Establishment of a flow cytometry assay for detecting paroxysmal nocturnal hemoglobinuria-type cells specific to patients with bone marrow failure

Minor populations of glycosylphosphatidylinositol-anchored protein-deficient (GPI[−]) cells in the peripheral blood may have a prognostic value in bone marrow failure (BMF). Our objective is to establish the optimal flow cytometry (FCM) assay that can discriminate GPI(−) populations specific to BMF from those of healthy individuals. To identify a cut-off that discriminates GPI(−) rare cells from GPI(+) cells, we determined a position of the borderline that separates the GPI(−) from GPI(+) cells on a scattergram by testing more than 30 healthy individuals, such that no GPI(−) dot fell into the upper left quadrant where fluorescein-labeled aerolysin (FLAER)⁻CD11b⁺ granulocytes and CD55⁻CD59⁻ glycophorin A⁺ erythrocytes were positioned. This method allowed us to define ≥ 0.003% CD11b⁺FLAER⁻ granulocytes and ≥ 0.005% glycophorin A⁺CD55⁻CD59⁻ erythrocytes to be specific to BMF patients.
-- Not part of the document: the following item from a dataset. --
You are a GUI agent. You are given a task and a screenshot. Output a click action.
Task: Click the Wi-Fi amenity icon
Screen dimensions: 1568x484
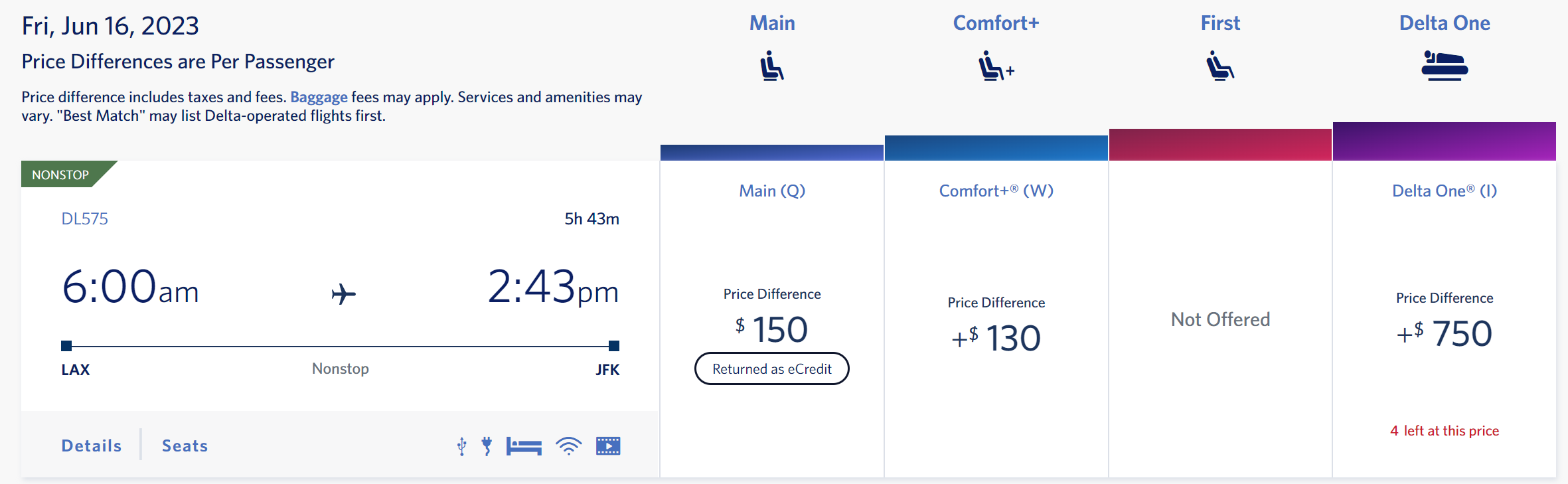(x=569, y=446)

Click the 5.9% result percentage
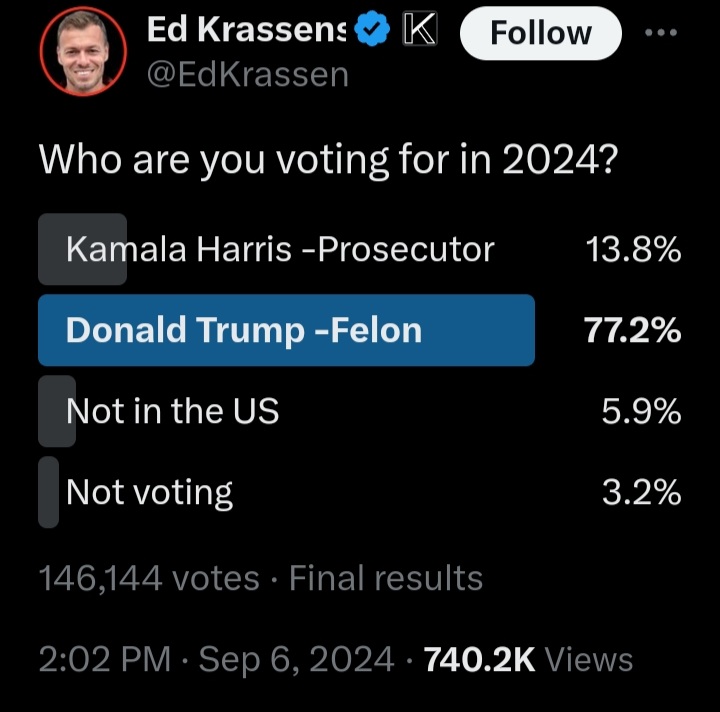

Longitudinal cross-validation studies showed minimal (< 0.02%) inter-laboratory differences in the GPI(−) cell percentage. An analysis of 1210 patients with BMF revealed a GPI(−) cell population in 56.3% of patients with aplastic anemia and 18.5% of patients with myelodysplastic syndrome. The GPI(−) granulocyte percentages was 0.003–0.01% in 3.7% of patients. This FCM assay effectively identified an increase in the percentage of GPI(−) rare cells that are specific to BMF patients and allowed different laboratories to accurately detect 0.003–0.01% of pathological GPI(−) cells.